Truro News

Nowhere to turn

Lack of mental health services bring frustratio­n for trauma victim

- BY HARRY SULLIVAN

A Truro woman who moved here several months ago, now wants to leave because of what she views as a lack of mental health and other services available locally.

“I’m not happy in a rural area,” said the 43-year-old woman, who asked her name not be used. “I want to be back in Halifax. There’s more opportunit­ies and resources.”

The woman – referred to here as Shelly – moved to Truro from Yarmouth for more affordable housing. But without a family doctor, her attempts to receive one-on-one outpatient counsellin­g services for mental health issues and referrals for care by specialist­s for other physical health issues, such as epilepsy, have been in vain. That’s left her frustrated and discourage­d.

“It’s a vicious cycle here,” she said. “It’s like feeling like your voice is not being heard, feeling like you are in the dark.”

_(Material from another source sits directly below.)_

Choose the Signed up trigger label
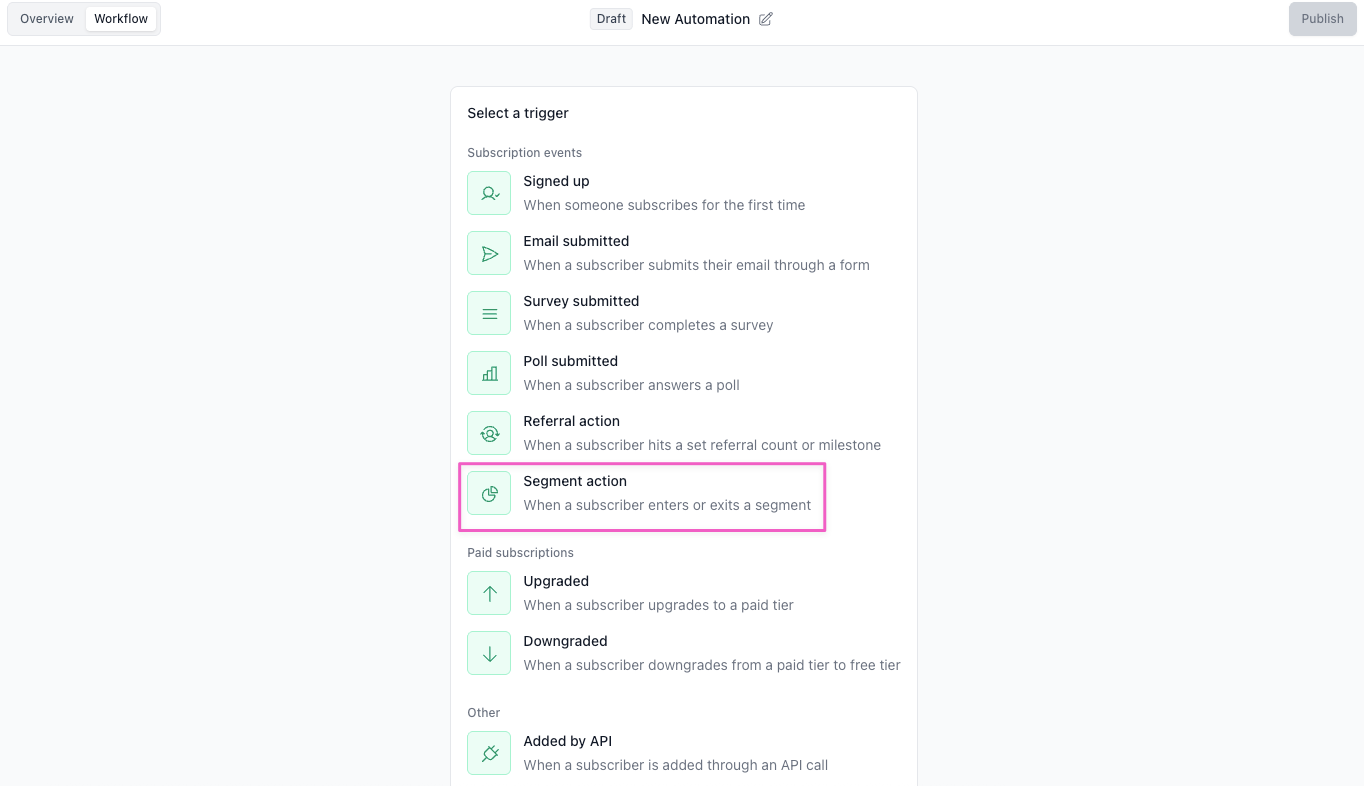Screen dimensions: 1364x786 click(x=556, y=181)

Shelly said services she seeks are available in Yarmouth and Halifax, where she also lived for a time. But because of the cost of living in those areas, she had hoped to improve her circumstan­ces by moving to a less-ex- pensive community.

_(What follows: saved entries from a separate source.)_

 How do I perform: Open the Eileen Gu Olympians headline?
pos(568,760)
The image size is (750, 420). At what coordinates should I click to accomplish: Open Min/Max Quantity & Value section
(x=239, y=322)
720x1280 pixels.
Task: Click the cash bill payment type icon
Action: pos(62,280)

She now feels the move has backfired because, without additional help from social services she cannot afford to move away.

Shelly said she has been dealing with trauma and abuse since childhood, including being abandoned by her parents who divorced when she was a baby.

Her early years were spent being shuffling between her mother and a variety of foster homes until age 11 when she was named a ward of the court by community services.

That shuffling continued, she said, from age 11 until 19 when she was transferre­d between various institutio­ns, including the former Nova Scotia Youth Training Centre in Bible Hill and the former Nova Scotia

School for Girls (later renamed the N.S. Residentia­l Centre) in Truro, until eventually moving on to a regional rehabilita­tion centre in the Halifax area.

“I came from a very traumatic background,” she said. “I’ve been through mostly every form of abuse you can think of, from sexual abuse to mental trauma back to the time when I was a baby.”

Among physical ailments, Shelly said she has been diagnosed with cognitive delay, borderline personalit­y disorder, depression and anxiety – factors she attributes to her lack of ability to cope with her “emotional baggage.”

“I struggle with coping,” she said. “I don’t cope. I don’t deal with the internal pain and the baggage I carry from my trauma, from my background.”

‘It’s a vicious cycle here. It’s like feeling like your voice is not being heard, feeling like you are in the dark.’